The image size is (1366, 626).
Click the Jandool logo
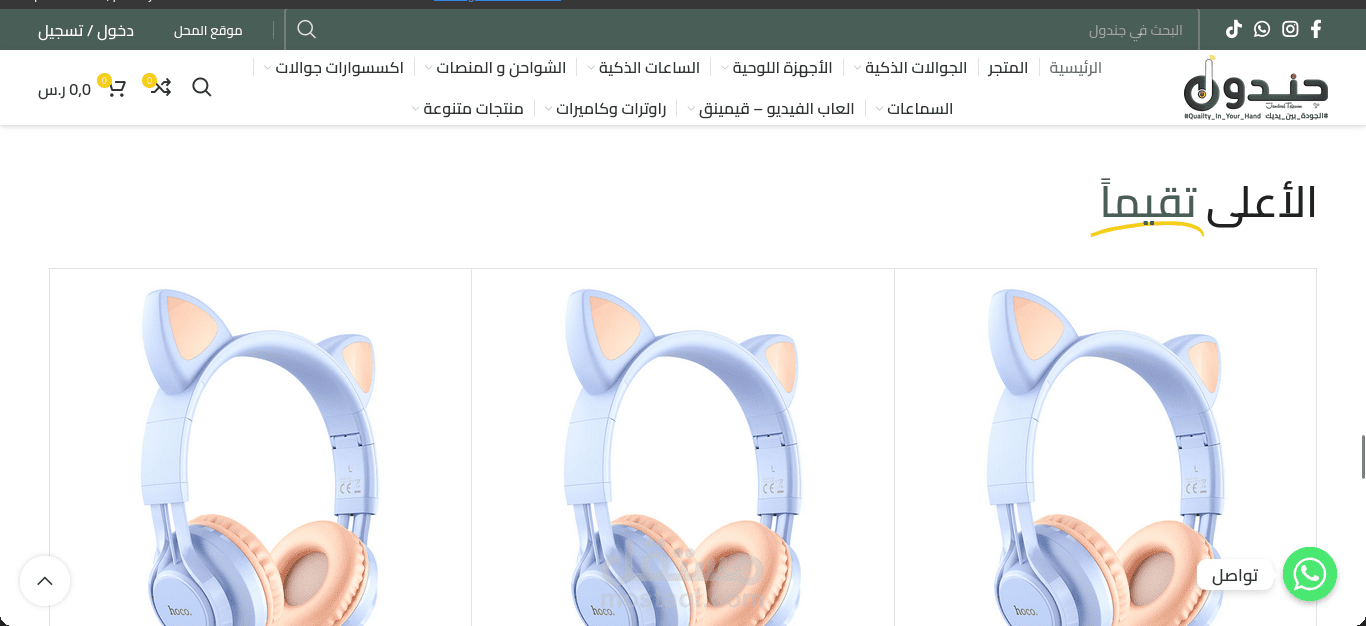[1256, 89]
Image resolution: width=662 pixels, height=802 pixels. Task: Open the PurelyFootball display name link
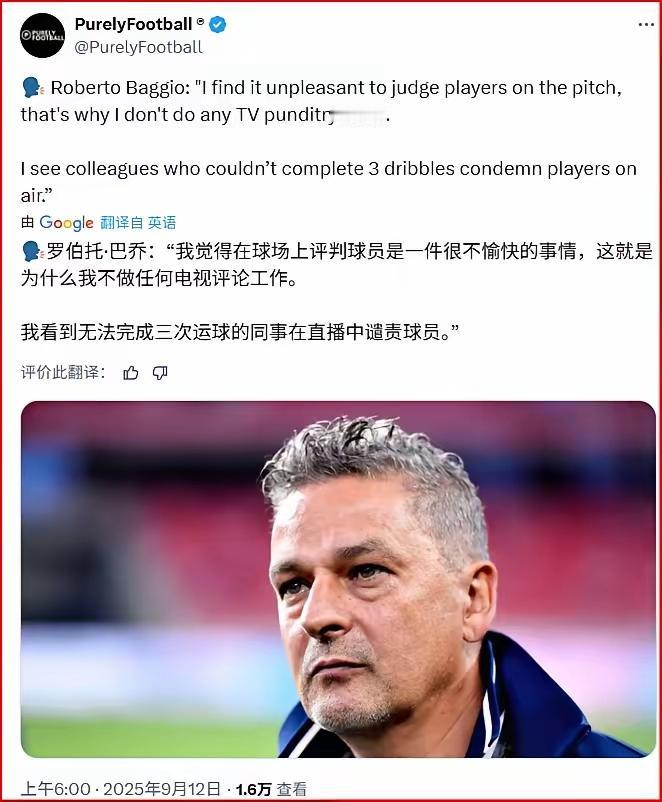(133, 24)
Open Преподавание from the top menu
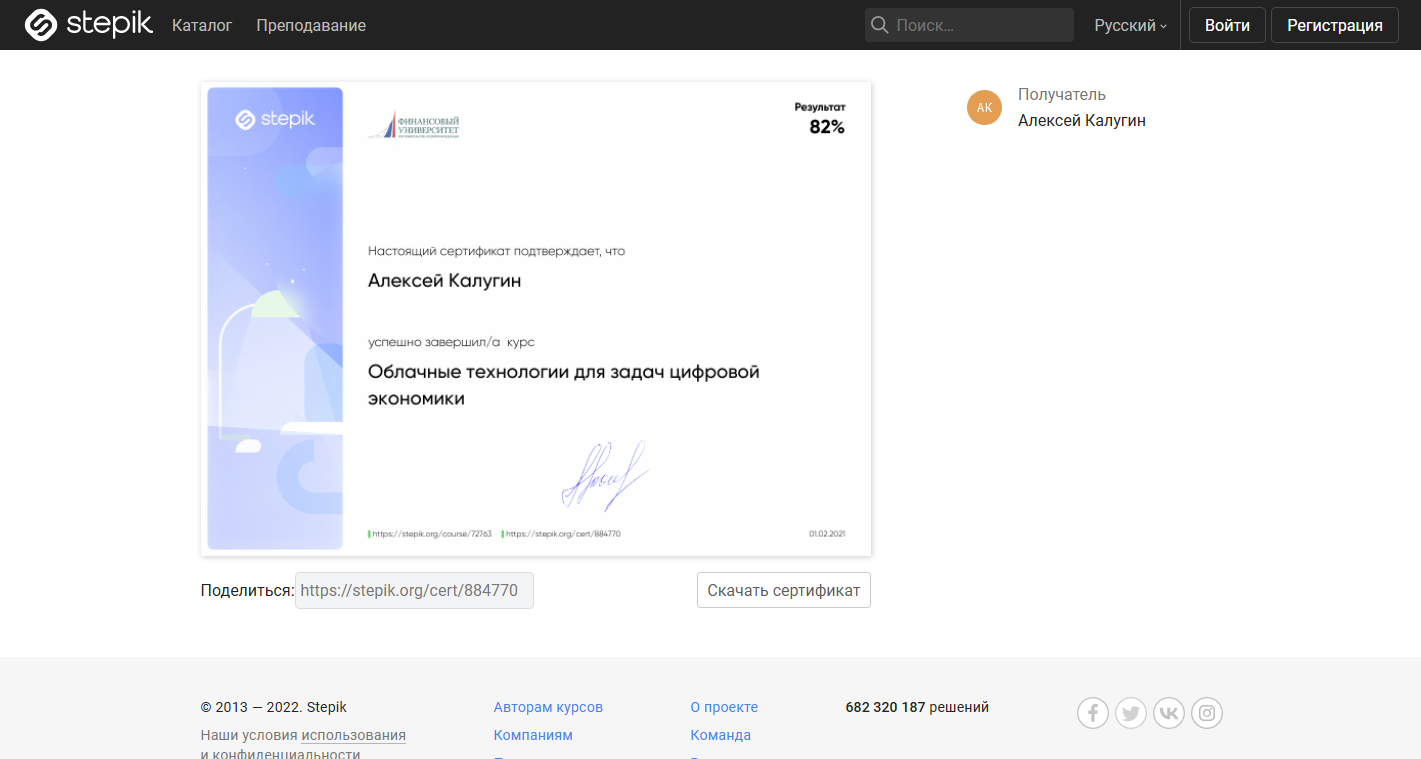Viewport: 1421px width, 759px height. pyautogui.click(x=310, y=25)
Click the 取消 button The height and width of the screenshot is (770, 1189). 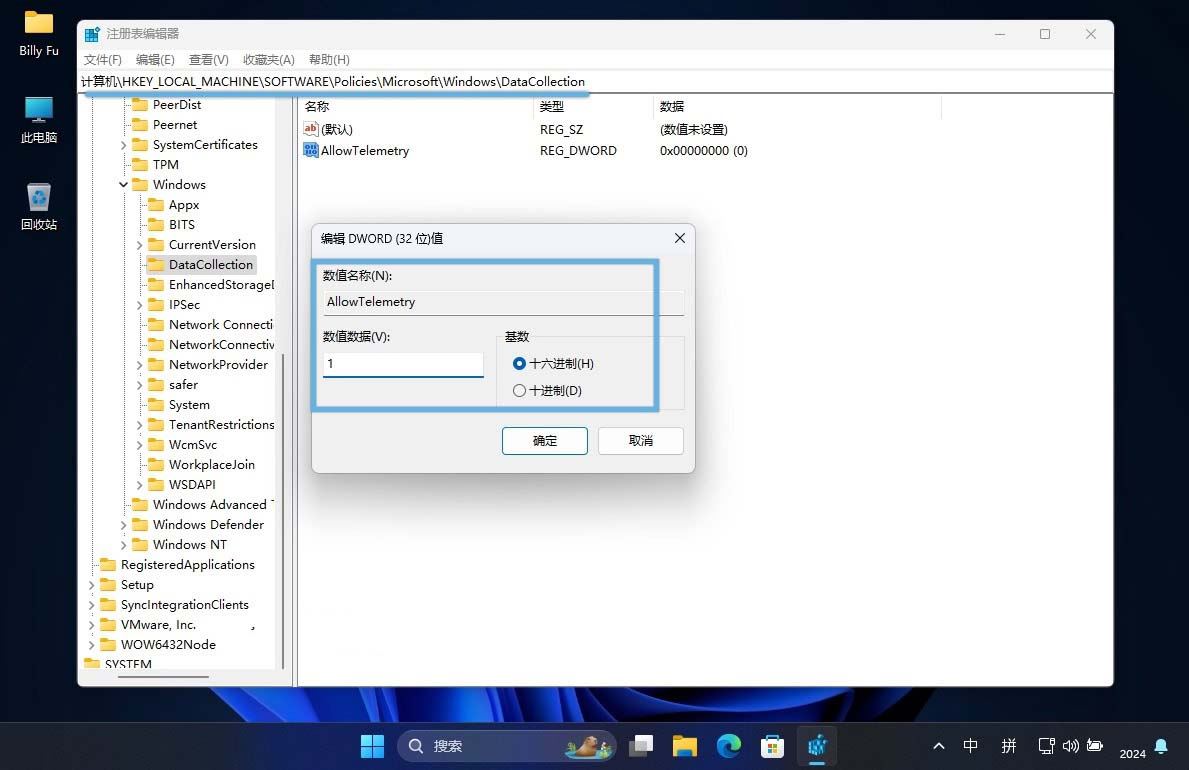[640, 441]

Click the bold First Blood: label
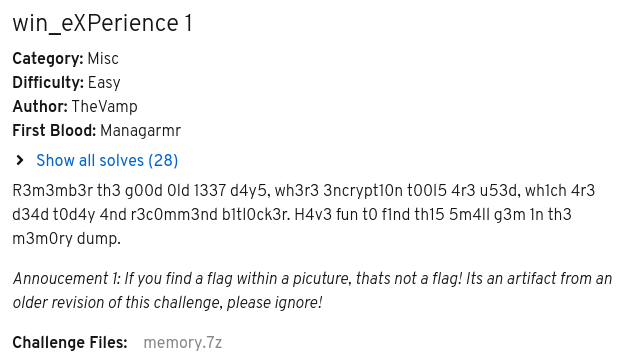(x=54, y=130)
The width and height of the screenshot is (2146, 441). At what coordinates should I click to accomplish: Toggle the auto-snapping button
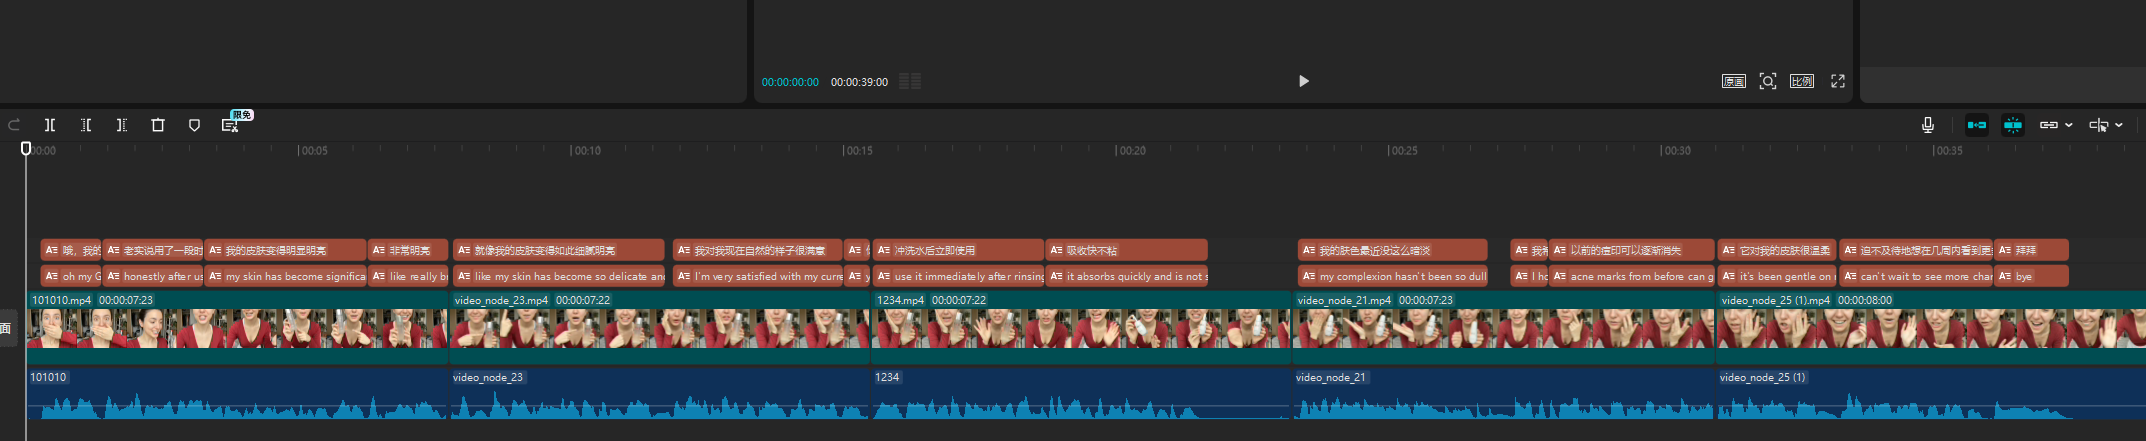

════════════════

Task requirements -> Arrange the stretch of the records from the line containing "Click the bold First Blood: label" through the end of the records as a numbered list, both ends included and blank lines left out. Leave the pictures out of your list.

Written response ->
1. Click the bold First Blood: label
2. (x=54, y=130)
3. The width and height of the screenshot is (2146, 441). At what coordinates should I click to accomplish: Toggle the auto-snapping button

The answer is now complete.